# EXERCISE DETAILS
Whatever lies between the line with "Screen dimensions: 1348x725" and the end of the data, both included, must be copied exactly and without pictures.
INFORMATION SHOWN below:
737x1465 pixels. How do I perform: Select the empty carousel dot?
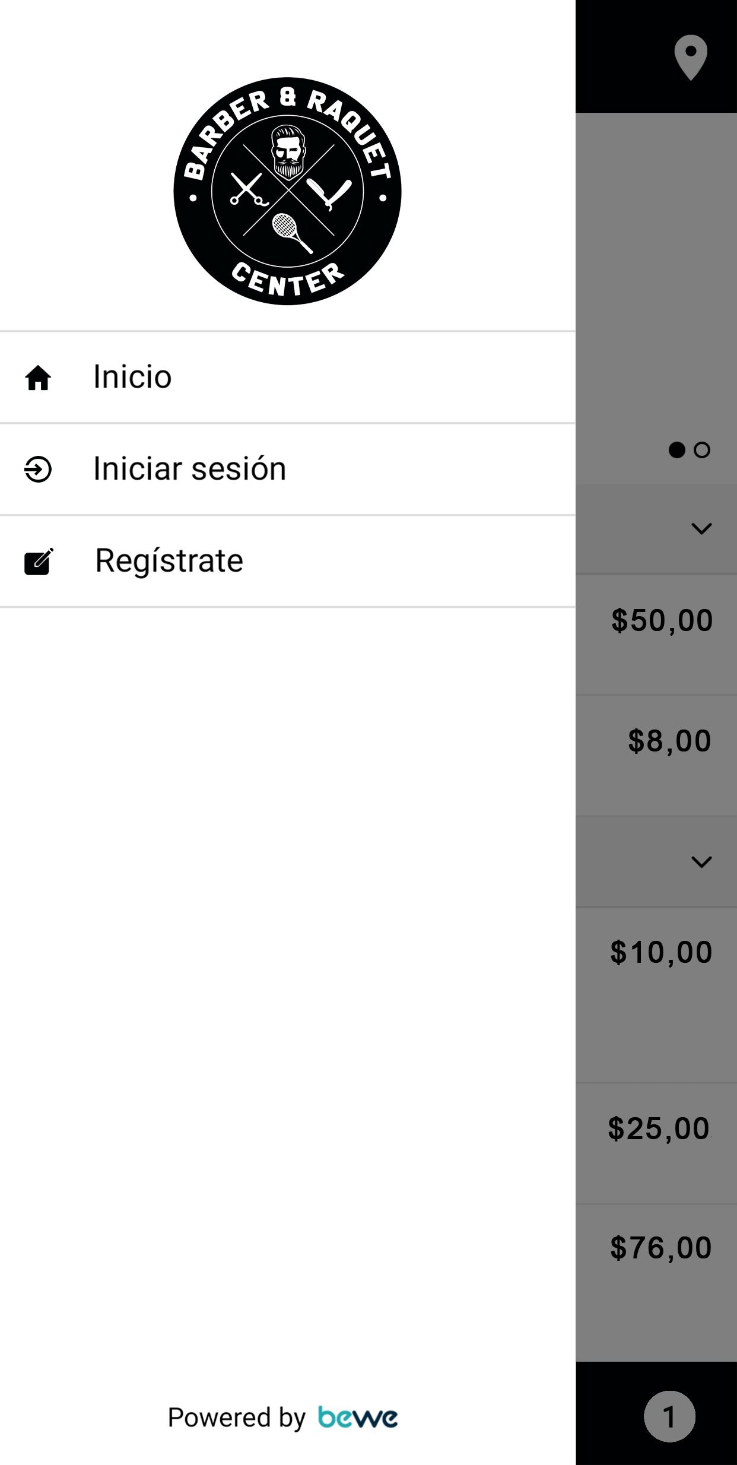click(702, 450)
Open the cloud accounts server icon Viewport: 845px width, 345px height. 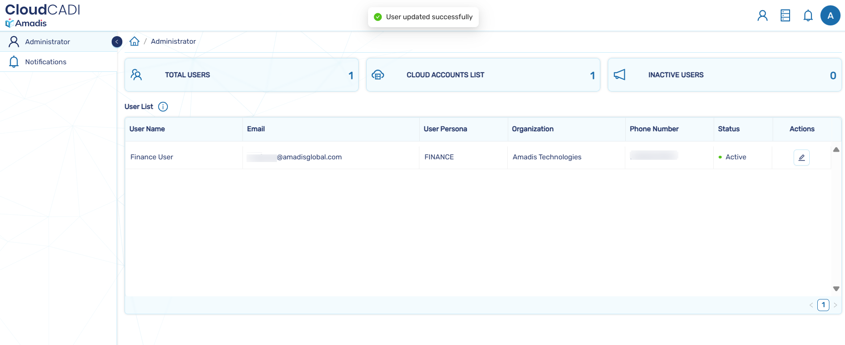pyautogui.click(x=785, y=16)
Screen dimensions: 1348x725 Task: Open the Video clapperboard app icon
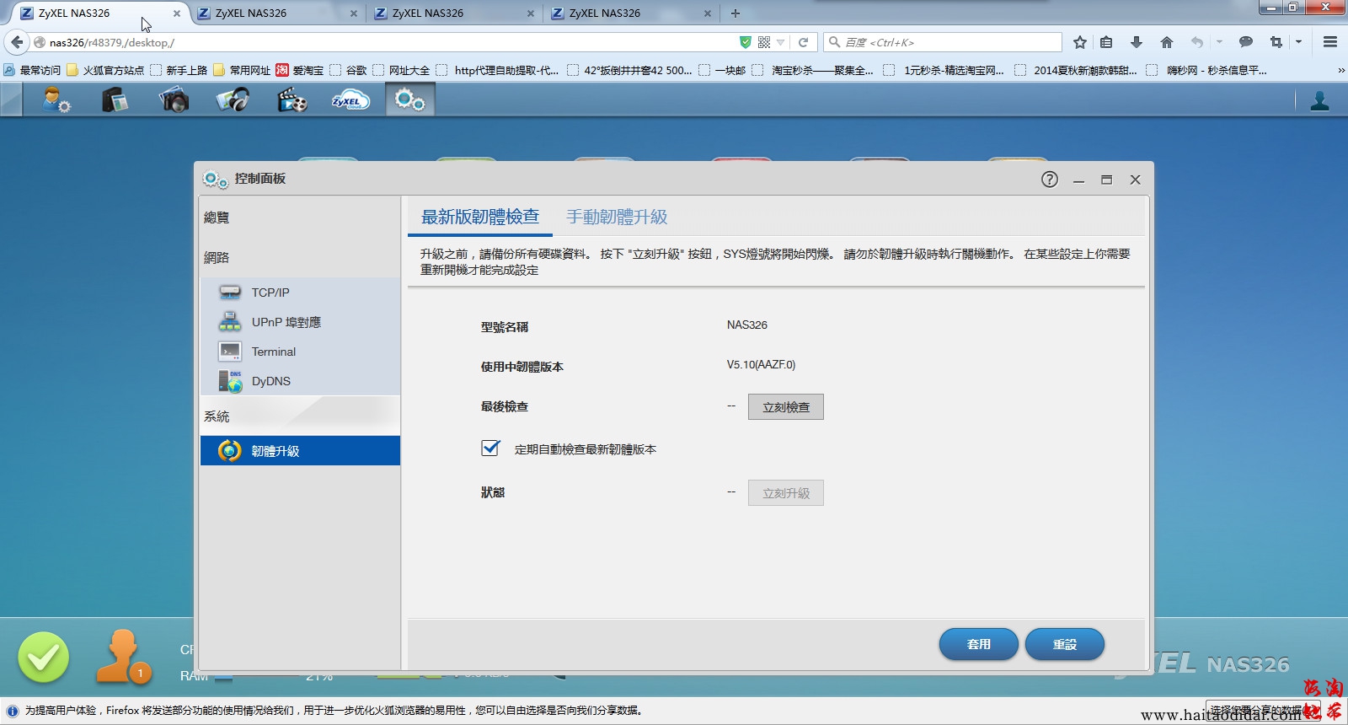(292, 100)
End of INFORMATION SHOWN.
# RESULT OF THIS EXERCISE
Screen dimensions: 1348x725 Task: Open the Video clapperboard app icon
(292, 100)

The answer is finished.